See the image in its page

La Tribune de l’Art generally prefers to support petitions rather than launch them itself. But the announcement by the President of the Republic that he was going to replace some of Viollet-le-Duc’s stained glass windows (see article) prompts us to do so. This announcement comes just one year before Notre-Dame cathedral is due to reopen to the public, and is being made under a fast-track procedure that runs counter to previous commitments made by the Ministry of Culture; it therefore requires a swift and forceful response.

Contrary to what some may think, petitions, when they have many signatories, can be successful. The petition calling for the safeguarding of the Gardens of Notre-Dame certainly got things moving [1].
That’s why we’ve decided to create a petition to state loud and clear our opposition to the replacement of Viollet-le-Duc’s stained glass windows in the south aisle.
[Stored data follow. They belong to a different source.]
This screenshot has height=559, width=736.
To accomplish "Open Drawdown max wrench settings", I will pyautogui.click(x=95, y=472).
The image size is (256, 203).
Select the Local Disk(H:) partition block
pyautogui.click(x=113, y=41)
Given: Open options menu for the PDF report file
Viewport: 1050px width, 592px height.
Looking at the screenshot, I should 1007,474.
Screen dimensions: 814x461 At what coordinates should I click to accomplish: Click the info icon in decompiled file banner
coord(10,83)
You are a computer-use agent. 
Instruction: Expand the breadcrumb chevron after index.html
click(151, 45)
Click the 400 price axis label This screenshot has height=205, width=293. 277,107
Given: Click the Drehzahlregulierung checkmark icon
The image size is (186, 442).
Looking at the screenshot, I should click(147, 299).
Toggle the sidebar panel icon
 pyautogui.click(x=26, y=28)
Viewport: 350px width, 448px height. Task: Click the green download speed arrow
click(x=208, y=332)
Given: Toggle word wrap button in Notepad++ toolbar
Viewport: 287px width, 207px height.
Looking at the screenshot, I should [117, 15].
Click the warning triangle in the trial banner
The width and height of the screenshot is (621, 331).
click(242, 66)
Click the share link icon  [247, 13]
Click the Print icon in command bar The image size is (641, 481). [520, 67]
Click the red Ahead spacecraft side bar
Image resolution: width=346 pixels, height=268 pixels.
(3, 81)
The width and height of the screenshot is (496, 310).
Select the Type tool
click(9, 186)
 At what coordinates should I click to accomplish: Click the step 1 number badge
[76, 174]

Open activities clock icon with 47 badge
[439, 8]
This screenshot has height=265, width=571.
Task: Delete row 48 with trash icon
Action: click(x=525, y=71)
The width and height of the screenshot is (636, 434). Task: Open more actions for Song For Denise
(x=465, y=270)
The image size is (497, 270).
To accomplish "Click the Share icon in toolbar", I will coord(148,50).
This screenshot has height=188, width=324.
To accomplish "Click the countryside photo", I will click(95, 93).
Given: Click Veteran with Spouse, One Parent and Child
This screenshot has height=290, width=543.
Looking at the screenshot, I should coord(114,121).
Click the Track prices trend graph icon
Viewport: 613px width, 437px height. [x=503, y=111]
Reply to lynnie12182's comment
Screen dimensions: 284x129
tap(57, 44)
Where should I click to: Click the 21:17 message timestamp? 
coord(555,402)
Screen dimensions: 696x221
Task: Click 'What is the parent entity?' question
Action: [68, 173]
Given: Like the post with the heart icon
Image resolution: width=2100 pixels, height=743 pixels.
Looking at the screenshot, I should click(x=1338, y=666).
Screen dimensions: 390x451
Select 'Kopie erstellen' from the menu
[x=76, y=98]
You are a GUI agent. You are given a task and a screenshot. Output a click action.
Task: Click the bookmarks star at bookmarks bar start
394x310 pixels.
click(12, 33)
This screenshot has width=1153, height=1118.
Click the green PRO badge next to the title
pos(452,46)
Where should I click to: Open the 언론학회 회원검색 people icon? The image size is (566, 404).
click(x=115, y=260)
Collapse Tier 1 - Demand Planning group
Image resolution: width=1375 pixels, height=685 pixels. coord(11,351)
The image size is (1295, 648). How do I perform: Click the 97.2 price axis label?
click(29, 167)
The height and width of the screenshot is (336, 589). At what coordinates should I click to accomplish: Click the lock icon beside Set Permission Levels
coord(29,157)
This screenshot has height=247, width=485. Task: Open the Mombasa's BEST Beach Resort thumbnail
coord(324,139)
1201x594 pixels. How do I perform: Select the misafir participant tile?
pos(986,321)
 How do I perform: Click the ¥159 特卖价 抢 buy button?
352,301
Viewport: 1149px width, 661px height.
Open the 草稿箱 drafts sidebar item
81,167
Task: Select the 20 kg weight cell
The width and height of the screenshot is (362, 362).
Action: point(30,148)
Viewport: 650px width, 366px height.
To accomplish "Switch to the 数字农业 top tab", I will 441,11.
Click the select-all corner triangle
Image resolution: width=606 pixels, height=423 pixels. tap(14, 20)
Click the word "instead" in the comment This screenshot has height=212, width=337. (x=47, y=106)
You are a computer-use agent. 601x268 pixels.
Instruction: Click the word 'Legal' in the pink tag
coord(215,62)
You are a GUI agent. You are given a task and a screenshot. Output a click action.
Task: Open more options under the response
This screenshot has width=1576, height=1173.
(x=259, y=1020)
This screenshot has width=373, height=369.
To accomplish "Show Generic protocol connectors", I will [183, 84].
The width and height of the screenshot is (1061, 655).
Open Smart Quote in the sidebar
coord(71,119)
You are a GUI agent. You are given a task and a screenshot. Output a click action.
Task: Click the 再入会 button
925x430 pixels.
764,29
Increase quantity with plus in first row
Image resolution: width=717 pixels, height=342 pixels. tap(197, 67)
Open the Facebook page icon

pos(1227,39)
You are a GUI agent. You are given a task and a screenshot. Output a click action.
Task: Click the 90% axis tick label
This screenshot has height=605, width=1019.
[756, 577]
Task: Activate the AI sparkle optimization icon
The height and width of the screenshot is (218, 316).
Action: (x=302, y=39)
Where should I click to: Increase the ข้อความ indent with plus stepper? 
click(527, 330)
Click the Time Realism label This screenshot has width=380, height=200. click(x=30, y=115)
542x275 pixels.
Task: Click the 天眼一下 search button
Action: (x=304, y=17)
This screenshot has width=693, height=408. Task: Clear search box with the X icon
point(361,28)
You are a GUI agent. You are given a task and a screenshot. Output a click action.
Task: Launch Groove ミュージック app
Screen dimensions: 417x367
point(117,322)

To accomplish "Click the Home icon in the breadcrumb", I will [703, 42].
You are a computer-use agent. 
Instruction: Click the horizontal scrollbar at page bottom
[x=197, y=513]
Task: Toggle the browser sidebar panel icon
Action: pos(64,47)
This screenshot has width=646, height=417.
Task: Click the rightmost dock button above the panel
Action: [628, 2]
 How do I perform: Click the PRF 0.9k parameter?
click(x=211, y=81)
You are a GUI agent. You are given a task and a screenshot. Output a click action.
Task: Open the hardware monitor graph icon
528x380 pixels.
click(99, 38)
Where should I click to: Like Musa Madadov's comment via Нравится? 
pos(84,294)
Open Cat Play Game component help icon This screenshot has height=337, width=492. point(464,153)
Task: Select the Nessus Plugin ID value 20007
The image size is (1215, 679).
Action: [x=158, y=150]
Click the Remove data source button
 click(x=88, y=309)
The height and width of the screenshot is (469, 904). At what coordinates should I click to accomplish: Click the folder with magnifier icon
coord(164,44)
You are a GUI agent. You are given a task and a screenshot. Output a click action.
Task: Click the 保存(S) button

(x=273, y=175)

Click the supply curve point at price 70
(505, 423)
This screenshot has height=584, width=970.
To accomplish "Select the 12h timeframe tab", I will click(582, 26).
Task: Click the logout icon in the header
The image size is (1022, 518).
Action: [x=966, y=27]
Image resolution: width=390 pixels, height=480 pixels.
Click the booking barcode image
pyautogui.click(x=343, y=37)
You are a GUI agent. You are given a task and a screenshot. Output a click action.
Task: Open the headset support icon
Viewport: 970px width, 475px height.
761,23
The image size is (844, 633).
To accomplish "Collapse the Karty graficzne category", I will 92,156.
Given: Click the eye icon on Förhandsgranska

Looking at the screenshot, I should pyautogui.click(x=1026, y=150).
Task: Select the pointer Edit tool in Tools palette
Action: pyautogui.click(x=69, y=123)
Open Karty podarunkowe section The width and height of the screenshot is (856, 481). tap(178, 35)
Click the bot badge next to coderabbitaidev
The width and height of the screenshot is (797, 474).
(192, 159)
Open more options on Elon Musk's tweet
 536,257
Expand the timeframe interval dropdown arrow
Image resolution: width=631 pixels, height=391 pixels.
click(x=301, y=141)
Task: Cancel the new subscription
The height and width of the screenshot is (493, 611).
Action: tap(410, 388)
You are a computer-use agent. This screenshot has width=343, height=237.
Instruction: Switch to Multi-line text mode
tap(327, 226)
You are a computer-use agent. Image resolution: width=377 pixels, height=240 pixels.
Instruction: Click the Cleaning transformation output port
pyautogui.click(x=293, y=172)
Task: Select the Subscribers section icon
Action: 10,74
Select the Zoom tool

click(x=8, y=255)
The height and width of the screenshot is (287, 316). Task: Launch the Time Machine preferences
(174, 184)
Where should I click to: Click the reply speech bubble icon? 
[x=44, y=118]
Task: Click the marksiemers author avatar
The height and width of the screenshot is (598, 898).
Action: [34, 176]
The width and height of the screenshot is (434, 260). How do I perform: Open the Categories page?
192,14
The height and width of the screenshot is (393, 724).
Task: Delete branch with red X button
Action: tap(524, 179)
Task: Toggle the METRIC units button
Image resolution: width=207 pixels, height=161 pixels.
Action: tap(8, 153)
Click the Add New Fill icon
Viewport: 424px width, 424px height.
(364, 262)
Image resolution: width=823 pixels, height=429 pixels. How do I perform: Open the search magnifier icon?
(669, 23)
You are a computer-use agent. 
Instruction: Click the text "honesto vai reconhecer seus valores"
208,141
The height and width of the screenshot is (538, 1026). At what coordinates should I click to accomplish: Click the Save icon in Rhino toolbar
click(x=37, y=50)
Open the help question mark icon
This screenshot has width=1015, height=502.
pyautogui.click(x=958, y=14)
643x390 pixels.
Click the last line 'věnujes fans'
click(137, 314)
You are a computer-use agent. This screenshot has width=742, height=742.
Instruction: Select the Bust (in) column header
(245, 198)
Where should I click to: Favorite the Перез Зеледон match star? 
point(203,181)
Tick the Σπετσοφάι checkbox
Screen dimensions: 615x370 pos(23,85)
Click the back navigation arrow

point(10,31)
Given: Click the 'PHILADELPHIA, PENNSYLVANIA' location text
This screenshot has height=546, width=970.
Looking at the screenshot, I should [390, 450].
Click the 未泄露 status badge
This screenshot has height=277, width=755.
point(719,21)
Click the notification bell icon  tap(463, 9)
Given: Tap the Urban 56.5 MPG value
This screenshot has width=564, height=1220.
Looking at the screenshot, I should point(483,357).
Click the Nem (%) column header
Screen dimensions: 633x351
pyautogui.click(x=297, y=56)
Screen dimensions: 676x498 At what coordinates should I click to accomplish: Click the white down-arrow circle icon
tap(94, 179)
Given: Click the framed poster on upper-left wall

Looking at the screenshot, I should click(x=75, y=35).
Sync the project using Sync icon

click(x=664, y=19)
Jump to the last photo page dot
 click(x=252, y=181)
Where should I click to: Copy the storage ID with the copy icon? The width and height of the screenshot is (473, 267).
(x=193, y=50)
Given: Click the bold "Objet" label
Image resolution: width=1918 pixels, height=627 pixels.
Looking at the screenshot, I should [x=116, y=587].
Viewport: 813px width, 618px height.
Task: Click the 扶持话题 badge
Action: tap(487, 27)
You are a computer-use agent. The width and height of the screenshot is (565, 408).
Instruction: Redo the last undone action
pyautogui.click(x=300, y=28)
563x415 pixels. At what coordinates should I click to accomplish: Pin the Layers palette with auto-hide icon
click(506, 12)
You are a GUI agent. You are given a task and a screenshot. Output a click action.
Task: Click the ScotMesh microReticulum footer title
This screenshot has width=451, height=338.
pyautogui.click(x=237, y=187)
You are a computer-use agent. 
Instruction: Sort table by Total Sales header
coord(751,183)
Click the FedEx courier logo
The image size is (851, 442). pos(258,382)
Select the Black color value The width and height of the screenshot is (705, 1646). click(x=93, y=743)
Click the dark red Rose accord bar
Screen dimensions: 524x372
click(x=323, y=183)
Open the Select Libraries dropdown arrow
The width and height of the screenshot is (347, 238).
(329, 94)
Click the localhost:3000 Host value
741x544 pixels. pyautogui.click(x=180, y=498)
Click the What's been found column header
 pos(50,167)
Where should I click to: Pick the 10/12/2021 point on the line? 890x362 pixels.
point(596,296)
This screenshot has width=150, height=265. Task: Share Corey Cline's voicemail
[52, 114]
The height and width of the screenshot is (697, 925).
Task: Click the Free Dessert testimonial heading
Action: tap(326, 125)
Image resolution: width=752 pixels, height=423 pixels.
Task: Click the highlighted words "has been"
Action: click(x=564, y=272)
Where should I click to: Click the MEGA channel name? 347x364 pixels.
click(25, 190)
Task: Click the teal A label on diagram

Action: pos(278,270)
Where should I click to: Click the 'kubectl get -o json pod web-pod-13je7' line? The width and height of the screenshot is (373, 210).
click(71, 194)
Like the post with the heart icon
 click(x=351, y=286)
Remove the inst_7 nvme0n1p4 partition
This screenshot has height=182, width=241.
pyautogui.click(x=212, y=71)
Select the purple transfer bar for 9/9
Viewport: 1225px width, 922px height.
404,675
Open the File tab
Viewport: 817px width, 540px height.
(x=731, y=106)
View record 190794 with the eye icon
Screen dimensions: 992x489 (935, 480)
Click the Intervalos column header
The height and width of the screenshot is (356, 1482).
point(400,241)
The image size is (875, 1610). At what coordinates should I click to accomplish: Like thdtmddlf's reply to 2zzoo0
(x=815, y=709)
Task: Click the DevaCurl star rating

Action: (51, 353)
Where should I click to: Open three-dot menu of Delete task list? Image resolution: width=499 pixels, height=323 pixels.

We explained in our article how this project constitutes vandalism. On the contrary, we are not opposed to contemporary stained glass windows in old buildings, when the previous ones have disappeared. But in this case there is no valid reason to remove stained glass windows that are an integral part of the architect’s work and that survived the fire.

I would therefore like to thank all our readers for signing this petition and circulating it, including abroad. The emotion that spread around the world during the fire in 2019, and in particular when Viollet-le-Duc’s spire collapsed, shows that this monument does not belong to the French alone, and certainly not to the President of the Republic, who has no legitimacy in this area.
How can we accept that restoration to the last known historical state, that of Viollet-le-Duc, should also be the occasion for the destruction of part of the work of this same architect? The fundraising donors who made this project possible will undoubtedly be the first to oppose this vandalism.

Emmanuel Macron, who along with his predecessors bears some responsibility for the disaster that has befallen Notre-Dame de Paris, due to a lack of resources allocated to its preservation, should show more modesty and take advantage of this project, which is being carried out fairly well, to bring the French together, rather than to divide them once again.